Ich rufe den Tagesordnungspunkt auf:

Antrag der Fraktion BÜNDNIS 90/DIE GRÜNEN betreffend eine Aktuelle Stunde (Frauenquote in Auf- sichts- und Verwaltungsräten darf nicht an hessischen CDU- und FDP-Männern scheitern) – Drucks. 18/ 6215 –

Fünf Minuten Redezeit. Das Wort hat der Kollege Al-Wazir, Fraktionsvorsitzender von BÜNDNIS 90/DIE GRÜNEN.

(Anhaltende Unruhe – Glockenzeichen des Präsi- denten)

Herr Präsident, meine sehr verehrten Damen und Herren! Am letzten Freitag hat der Bundesrat eine sehr gute Entscheidung getroffen.
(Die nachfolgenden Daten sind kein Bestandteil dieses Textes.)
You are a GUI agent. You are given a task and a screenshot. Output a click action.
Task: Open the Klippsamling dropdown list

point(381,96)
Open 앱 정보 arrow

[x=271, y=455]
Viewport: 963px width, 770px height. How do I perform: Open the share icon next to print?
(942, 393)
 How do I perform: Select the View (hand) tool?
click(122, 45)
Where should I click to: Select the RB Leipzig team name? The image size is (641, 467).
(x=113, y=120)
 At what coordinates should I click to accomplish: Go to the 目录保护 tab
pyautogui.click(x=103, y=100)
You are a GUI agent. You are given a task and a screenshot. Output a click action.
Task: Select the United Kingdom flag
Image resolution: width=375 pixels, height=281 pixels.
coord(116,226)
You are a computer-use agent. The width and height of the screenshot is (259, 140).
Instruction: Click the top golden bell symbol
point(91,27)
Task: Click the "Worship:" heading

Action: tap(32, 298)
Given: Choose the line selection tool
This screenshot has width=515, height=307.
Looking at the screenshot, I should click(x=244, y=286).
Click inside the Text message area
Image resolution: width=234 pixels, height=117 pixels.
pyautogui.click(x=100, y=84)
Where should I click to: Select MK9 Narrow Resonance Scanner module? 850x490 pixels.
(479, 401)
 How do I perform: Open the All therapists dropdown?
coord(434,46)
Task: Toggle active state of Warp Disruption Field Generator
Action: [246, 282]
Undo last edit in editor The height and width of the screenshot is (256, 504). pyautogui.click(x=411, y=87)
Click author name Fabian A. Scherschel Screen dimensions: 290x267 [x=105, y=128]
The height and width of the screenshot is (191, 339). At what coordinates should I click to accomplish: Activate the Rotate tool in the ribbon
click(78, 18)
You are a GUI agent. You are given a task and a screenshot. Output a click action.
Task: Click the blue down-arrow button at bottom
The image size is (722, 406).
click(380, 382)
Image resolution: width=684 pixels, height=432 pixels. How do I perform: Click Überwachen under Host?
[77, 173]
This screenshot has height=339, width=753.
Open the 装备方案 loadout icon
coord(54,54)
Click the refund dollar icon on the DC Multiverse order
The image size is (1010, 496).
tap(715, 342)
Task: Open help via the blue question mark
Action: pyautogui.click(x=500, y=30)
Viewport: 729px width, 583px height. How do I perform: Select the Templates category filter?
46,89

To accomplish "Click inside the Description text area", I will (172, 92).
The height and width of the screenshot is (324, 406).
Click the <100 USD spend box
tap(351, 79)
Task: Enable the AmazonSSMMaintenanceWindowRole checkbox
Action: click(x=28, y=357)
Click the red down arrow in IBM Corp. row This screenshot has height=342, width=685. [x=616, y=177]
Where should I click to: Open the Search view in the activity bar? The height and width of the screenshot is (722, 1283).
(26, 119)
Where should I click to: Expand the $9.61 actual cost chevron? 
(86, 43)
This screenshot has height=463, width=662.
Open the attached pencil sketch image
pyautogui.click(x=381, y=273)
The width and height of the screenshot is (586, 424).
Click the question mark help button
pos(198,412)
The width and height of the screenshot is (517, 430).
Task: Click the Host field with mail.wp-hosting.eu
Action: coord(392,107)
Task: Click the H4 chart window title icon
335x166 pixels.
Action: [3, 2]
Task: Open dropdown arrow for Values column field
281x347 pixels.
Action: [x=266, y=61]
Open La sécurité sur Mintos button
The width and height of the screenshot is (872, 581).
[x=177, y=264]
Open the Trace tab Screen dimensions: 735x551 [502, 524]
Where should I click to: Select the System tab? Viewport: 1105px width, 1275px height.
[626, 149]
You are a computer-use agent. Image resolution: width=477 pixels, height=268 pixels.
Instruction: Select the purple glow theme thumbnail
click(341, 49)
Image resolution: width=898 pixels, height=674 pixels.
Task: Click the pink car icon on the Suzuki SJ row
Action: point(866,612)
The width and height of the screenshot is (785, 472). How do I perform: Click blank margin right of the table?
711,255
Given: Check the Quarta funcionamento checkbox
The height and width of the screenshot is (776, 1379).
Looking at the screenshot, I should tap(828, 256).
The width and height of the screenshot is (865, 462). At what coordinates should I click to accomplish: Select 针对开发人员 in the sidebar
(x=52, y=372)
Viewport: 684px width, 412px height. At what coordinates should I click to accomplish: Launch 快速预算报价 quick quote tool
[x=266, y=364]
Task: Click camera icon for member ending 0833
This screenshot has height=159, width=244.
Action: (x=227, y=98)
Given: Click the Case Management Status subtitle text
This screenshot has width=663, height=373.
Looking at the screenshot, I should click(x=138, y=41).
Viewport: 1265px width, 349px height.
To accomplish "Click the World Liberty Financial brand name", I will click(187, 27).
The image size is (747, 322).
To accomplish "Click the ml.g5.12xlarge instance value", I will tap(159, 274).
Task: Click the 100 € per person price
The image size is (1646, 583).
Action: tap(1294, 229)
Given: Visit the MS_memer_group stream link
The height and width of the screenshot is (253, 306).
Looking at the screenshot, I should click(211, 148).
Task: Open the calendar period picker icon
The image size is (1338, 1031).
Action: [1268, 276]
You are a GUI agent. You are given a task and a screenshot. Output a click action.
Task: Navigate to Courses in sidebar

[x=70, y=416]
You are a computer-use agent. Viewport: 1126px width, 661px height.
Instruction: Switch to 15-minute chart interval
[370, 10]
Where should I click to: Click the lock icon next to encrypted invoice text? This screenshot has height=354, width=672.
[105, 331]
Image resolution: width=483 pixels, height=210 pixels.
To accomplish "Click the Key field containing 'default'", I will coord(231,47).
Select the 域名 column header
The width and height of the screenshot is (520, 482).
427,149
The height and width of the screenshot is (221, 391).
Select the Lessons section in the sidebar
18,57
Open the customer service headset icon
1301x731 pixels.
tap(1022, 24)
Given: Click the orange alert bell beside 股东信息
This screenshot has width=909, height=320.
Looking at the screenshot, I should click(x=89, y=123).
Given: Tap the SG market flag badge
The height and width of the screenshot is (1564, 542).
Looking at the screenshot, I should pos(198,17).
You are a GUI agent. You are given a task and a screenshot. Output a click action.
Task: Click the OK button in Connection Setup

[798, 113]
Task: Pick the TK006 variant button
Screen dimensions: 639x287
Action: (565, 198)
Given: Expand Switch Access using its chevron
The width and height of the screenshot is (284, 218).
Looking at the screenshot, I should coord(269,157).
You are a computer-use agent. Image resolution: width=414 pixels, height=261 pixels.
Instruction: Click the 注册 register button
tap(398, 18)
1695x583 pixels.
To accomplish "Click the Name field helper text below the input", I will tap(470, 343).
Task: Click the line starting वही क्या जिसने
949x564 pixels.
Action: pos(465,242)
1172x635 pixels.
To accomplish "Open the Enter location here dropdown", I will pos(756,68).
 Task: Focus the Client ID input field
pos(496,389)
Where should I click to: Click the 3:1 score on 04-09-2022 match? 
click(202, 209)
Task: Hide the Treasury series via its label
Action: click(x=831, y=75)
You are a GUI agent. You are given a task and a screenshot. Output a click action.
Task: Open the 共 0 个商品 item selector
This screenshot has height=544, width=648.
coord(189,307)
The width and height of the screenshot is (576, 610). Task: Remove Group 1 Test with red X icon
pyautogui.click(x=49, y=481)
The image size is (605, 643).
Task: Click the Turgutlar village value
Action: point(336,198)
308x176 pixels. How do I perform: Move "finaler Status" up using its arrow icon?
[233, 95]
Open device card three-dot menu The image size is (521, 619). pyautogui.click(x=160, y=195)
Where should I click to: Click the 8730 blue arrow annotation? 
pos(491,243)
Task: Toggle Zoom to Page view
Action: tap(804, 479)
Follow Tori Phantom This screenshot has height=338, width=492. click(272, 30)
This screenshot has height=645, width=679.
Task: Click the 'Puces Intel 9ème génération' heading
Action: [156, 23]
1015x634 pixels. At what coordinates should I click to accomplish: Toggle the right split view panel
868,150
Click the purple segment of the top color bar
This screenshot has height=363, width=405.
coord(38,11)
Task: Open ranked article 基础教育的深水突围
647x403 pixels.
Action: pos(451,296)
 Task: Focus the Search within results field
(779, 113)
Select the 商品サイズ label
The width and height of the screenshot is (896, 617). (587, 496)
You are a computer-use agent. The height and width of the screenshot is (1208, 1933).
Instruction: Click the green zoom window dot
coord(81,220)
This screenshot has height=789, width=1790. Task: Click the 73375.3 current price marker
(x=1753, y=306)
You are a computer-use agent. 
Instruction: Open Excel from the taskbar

(Beifall bei dem BÜNDNIS 90/DIE GRÜNEN und der SPD sowie der Abg. Janine Wissler (DIE LIN- KE))

Die Mehrheit in der Länderkammer hat sich nach Jahrzenten von folgenlosen Selbstverpflichtungen der Wirtschaft dazu durchgerungen, zu sagen, es müsse jetzt eine gesetzliche Regelung für eine verpflichtende Mindestquote zur Gleichstellung der Geschlechter auch in Aufsichts- und Verwaltungsräten in der Wirtschaft her.

(Beifall bei dem BÜNDNIS 90/DIE GRÜNEN und bei Abgeordneten der SPD)

Diese Mehrheit ist zustande gekommen, weil nicht nur die rot-grün regierten Länder, sondern auch die Ministerpräsidenten des Saarlandes und von Sachsen-Anhalt, Frau Kramp-Karrenbauer und Herr Haseloff, gesagt haben:

Dieses folgenlose Gerede reicht, jetzt müssen Regelungen her. – Sie haben sich im Sinne der Vernunft nach jahrelangem Zuschauen, als nichts passiert ist, gesagt, es muss jetzt eine Regelung her.

Was hat die Hessische Landesregierung getan? Erstens stand sie, wie so oft, auf der falschen Seite der Geschichte.

(Zuruf von der CDU: Na, na, na!)

Sie hat in diesem Punkt nämlich schlicht diesen Vorschlag abgelehnt.

Zweitens – und da wird es ganz doll –: Der bekannte Frauenpolitiker Jörg-Uwe Hahn hatte nichts besseres zu tun, als einen Brief an die Bundeskanzlerin zu schreiben und darin zu sagen, ein solch schwarzer Freitag dürfe sich nicht wiederholen. Nein, meine sehr verehrten Damen und Herren, es war kein schwarzer Freitag, es war ein Sieg der Vernunft.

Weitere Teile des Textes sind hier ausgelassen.